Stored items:
- - - - -

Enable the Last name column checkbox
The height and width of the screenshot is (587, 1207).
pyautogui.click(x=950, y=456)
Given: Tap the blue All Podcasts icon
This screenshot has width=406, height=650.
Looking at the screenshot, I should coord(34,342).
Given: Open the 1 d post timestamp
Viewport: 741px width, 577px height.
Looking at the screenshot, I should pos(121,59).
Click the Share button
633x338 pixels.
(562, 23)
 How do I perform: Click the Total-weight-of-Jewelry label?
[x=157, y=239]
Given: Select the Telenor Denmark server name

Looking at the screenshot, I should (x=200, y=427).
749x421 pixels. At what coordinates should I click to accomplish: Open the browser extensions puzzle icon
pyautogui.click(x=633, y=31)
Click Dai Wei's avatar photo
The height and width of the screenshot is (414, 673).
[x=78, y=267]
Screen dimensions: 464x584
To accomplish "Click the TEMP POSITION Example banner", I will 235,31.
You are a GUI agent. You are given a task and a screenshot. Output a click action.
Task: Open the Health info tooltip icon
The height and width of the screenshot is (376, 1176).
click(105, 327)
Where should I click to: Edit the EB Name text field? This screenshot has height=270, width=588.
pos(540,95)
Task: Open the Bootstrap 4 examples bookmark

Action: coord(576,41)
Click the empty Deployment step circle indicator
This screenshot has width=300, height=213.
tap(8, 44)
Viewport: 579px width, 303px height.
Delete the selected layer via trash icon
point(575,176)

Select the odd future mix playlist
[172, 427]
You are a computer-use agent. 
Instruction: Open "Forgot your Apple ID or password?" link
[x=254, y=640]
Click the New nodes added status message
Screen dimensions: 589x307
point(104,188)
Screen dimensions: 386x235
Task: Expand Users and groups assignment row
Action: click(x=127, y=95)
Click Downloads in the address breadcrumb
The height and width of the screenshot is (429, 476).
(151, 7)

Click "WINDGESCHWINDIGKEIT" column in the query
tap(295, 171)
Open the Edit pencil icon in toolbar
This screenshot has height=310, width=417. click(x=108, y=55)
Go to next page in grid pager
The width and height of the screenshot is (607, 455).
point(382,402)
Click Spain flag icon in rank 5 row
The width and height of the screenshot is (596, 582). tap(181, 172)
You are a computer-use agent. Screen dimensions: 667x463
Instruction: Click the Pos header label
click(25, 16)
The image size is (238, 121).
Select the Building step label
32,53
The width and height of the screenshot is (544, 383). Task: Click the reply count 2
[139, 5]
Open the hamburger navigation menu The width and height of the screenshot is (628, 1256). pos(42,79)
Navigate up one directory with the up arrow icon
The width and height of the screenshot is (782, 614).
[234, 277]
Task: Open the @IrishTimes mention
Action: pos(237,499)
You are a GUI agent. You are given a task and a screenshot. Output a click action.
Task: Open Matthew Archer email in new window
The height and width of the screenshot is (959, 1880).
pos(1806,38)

- - - - -

**Your task:** Give the entries again in full, with nothing changed.

**Exercise response:**
Enable the Last name column checkbox
The height and width of the screenshot is (587, 1207).
pyautogui.click(x=950, y=456)
Given: Tap the blue All Podcasts icon
This screenshot has width=406, height=650.
Looking at the screenshot, I should coord(34,342).
Given: Open the 1 d post timestamp
Viewport: 741px width, 577px height.
Looking at the screenshot, I should pos(121,59).
Click the Share button
633x338 pixels.
(562, 23)
 How do I perform: Click the Total-weight-of-Jewelry label?
[x=157, y=239]
Given: Select the Telenor Denmark server name

Looking at the screenshot, I should (x=200, y=427).
749x421 pixels. At what coordinates should I click to accomplish: Open the browser extensions puzzle icon
pyautogui.click(x=633, y=31)
Click Dai Wei's avatar photo
The height and width of the screenshot is (414, 673).
[x=78, y=267]
Screen dimensions: 464x584
To accomplish "Click the TEMP POSITION Example banner", I will 235,31.
You are a GUI agent. You are given a task and a screenshot. Output a click action.
Task: Open the Health info tooltip icon
The height and width of the screenshot is (376, 1176).
click(105, 327)
Where should I click to: Edit the EB Name text field? This screenshot has height=270, width=588.
pos(540,95)
Task: Open the Bootstrap 4 examples bookmark

Action: coord(576,41)
Click the empty Deployment step circle indicator
This screenshot has width=300, height=213.
tap(8, 44)
Viewport: 579px width, 303px height.
Delete the selected layer via trash icon
point(575,176)

Select the odd future mix playlist
[172, 427]
You are a computer-use agent. 
Instruction: Open "Forgot your Apple ID or password?" link
[x=254, y=640]
Click the New nodes added status message
Screen dimensions: 589x307
point(104,188)
Screen dimensions: 386x235
Task: Expand Users and groups assignment row
Action: click(x=127, y=95)
Click Downloads in the address breadcrumb
The height and width of the screenshot is (429, 476).
(151, 7)

Click "WINDGESCHWINDIGKEIT" column in the query
tap(295, 171)
Open the Edit pencil icon in toolbar
This screenshot has height=310, width=417. click(x=108, y=55)
Go to next page in grid pager
The width and height of the screenshot is (607, 455).
point(382,402)
Click Spain flag icon in rank 5 row
The width and height of the screenshot is (596, 582). tap(181, 172)
You are a computer-use agent. Screen dimensions: 667x463
Instruction: Click the Pos header label
click(25, 16)
The image size is (238, 121).
Select the Building step label
32,53
The width and height of the screenshot is (544, 383). Task: Click the reply count 2
[139, 5]
Open the hamburger navigation menu The width and height of the screenshot is (628, 1256). pos(42,79)
Navigate up one directory with the up arrow icon
The width and height of the screenshot is (782, 614).
[234, 277]
Task: Open the @IrishTimes mention
Action: pos(237,499)
You are a GUI agent. You are given a task and a screenshot. Output a click action.
Task: Open Matthew Archer email in new window
The height and width of the screenshot is (959, 1880).
pos(1806,38)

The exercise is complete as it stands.